Isn't that a corny title? Well, at least it's appropriate for the issue at hand. 2006 is the year that Menghai won the Gold Award for the V93 tuocha, and this is the same tea from the same year. I had bought these when they first became available (six years ago) and they have been in storage ever since. Still available (here) but at about twice the price they sold for when first released.

Menghai still sets the standard when it comes to cooked puerh, you really can't beat em. Although there are shu's from other company's that are well on their way to challenging Menghai's position. The world is full of average quality, mediocre shu and it can be a bit of a challenge to find the good stuff. But once the goods have been procured, it needs to go into storage for at least several years to mellow. At five years of age this tea has (in my opinion) reached it's potential. Well, maybe another year or two of clean, dry storage would bring further improvements but for the most part it's good to go.

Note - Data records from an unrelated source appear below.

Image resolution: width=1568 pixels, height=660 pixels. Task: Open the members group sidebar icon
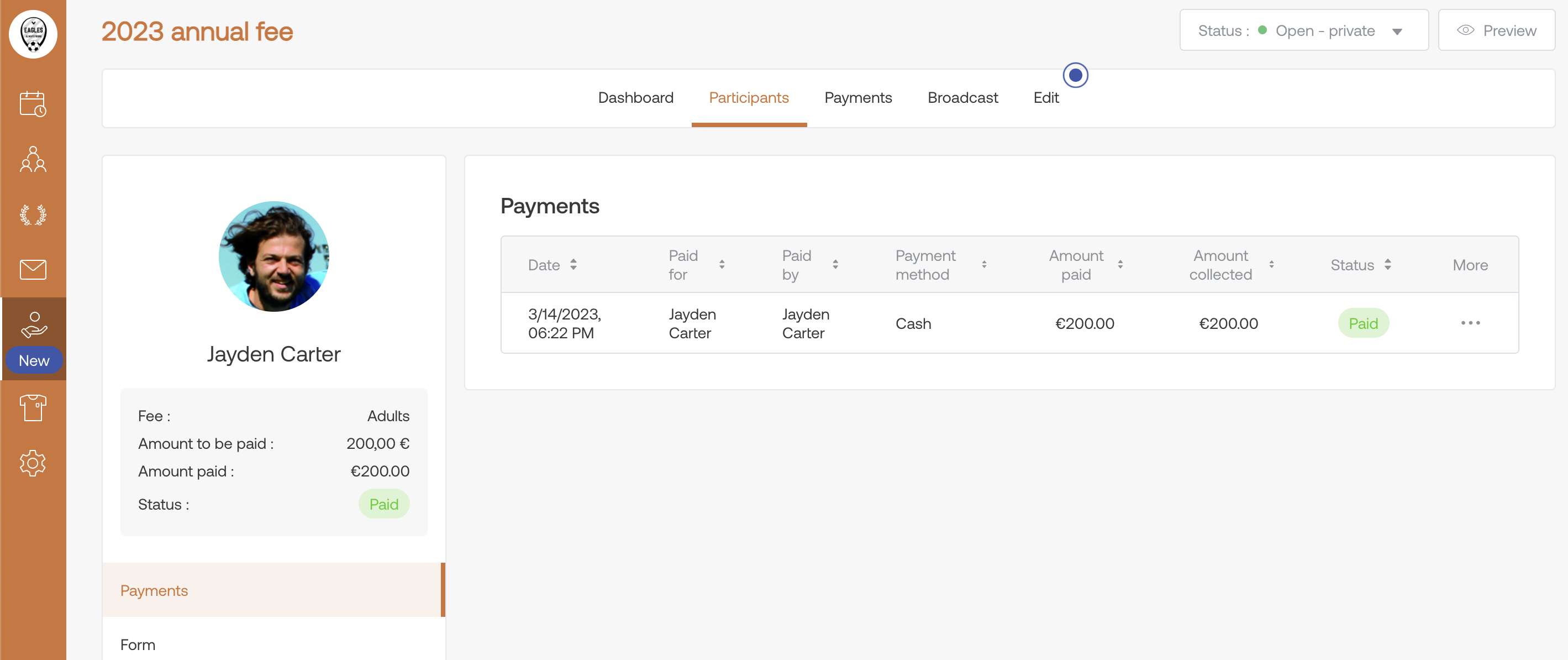coord(33,159)
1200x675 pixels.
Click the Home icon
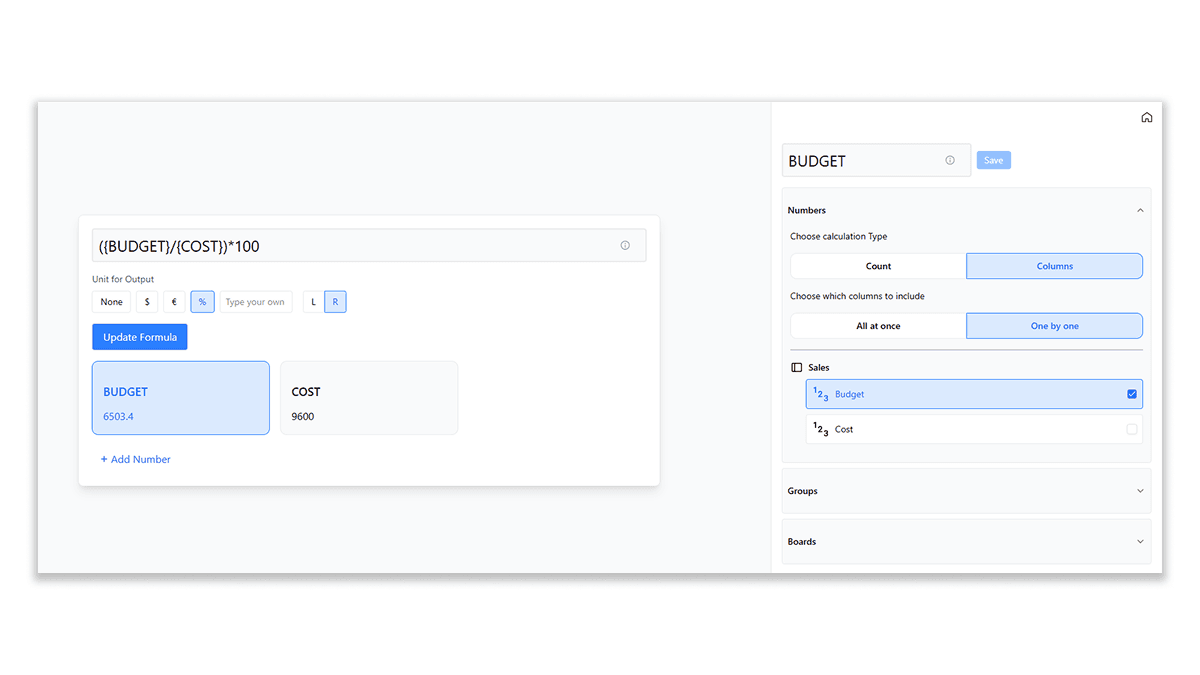[x=1146, y=117]
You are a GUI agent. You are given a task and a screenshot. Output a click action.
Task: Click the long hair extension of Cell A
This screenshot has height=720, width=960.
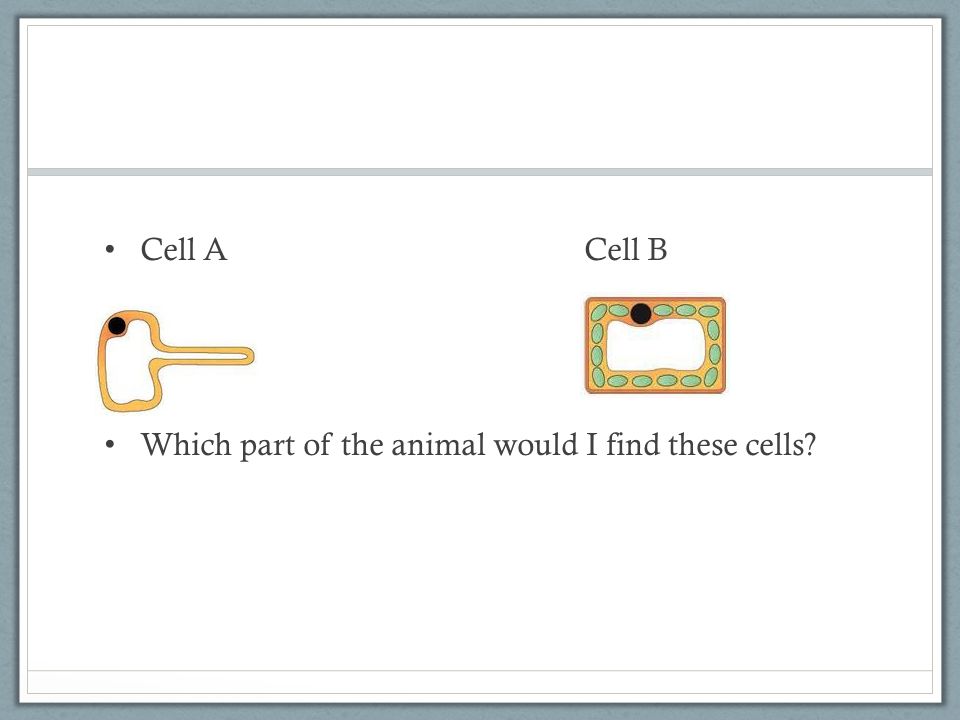coord(205,356)
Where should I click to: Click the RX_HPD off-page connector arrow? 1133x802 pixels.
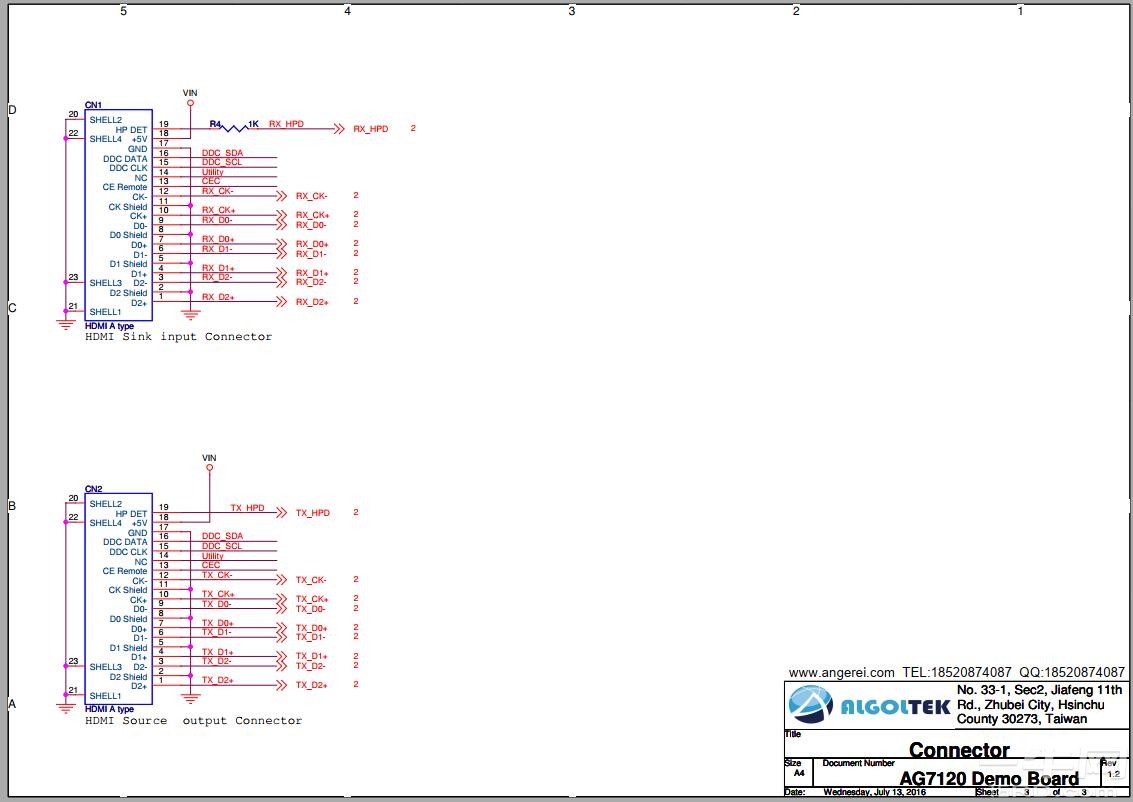[338, 129]
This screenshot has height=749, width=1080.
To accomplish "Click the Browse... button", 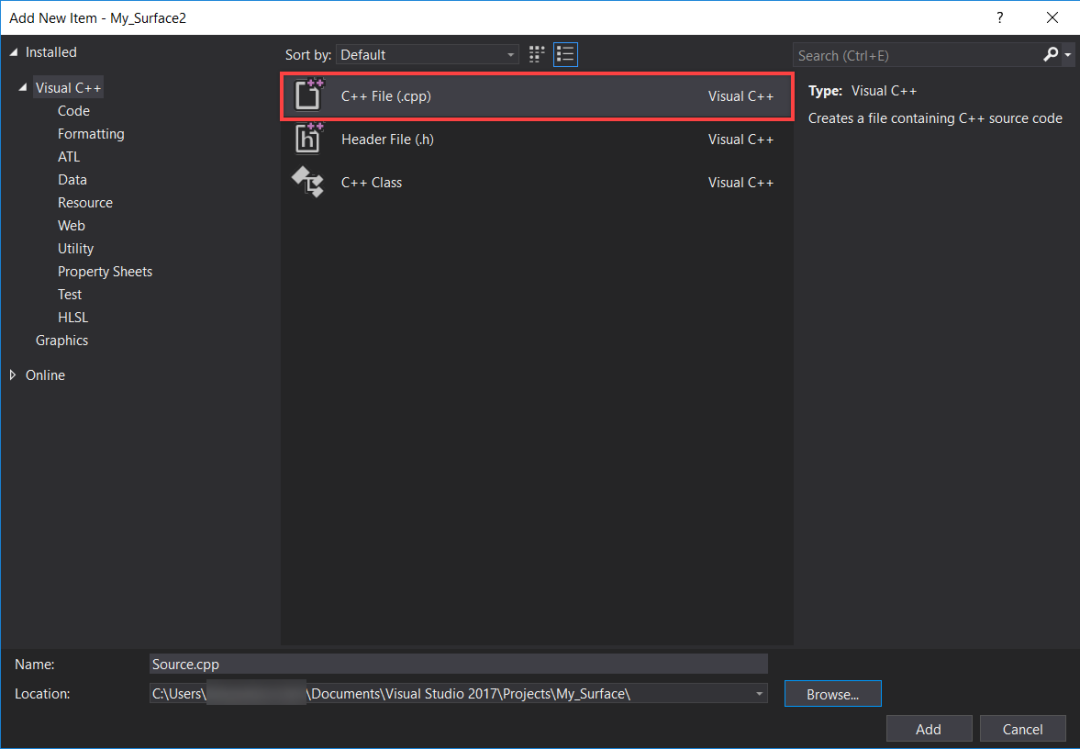I will coord(832,694).
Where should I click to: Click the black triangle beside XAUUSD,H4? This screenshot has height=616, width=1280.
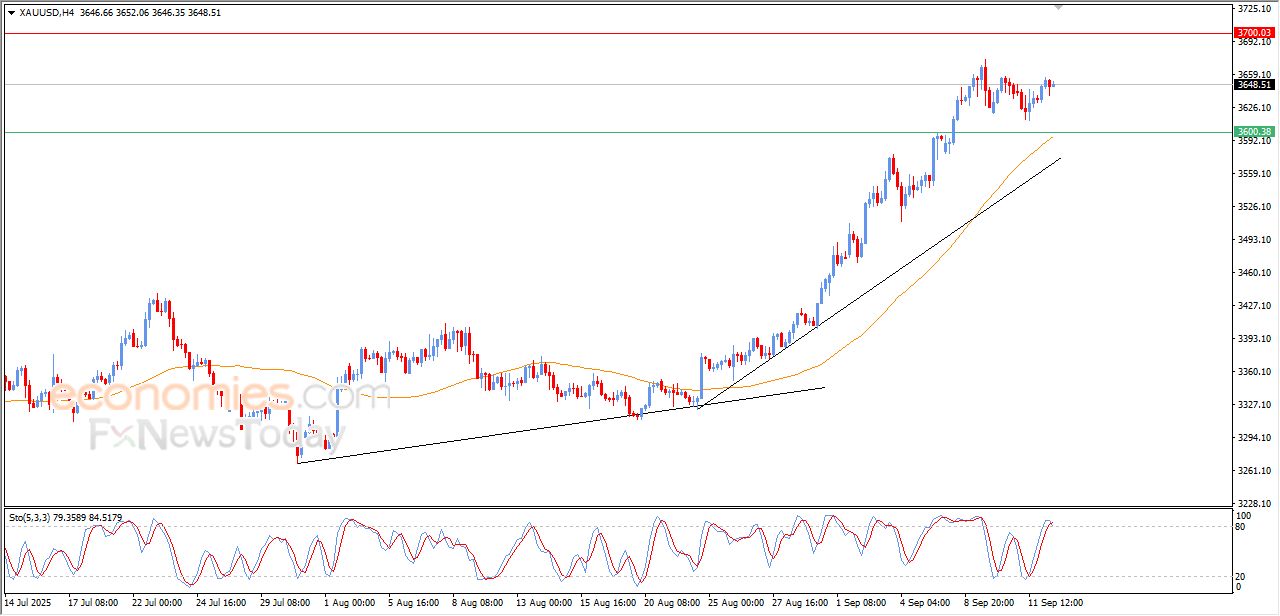point(11,13)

I,m not a subscriber to the "older is better" school of thought when it comes to cooked puerh. Shu definitely needs it's storage time but it can't stand up to the lengthy storage time that a raw puerh needs. In my opinion, shu reaches it's potential within a five to ten year time span and then starts to fade and loose it;s flavor. The handful of shu's Ive had that were older than ten years were not very good, they were bland and boring.

The color of the dry leaf is exactly what I want to see, a nice healthy caramel brown with some red and gold bit's here and there. Not the dull, monochromatic shades of muck you,ll find in lesser teas.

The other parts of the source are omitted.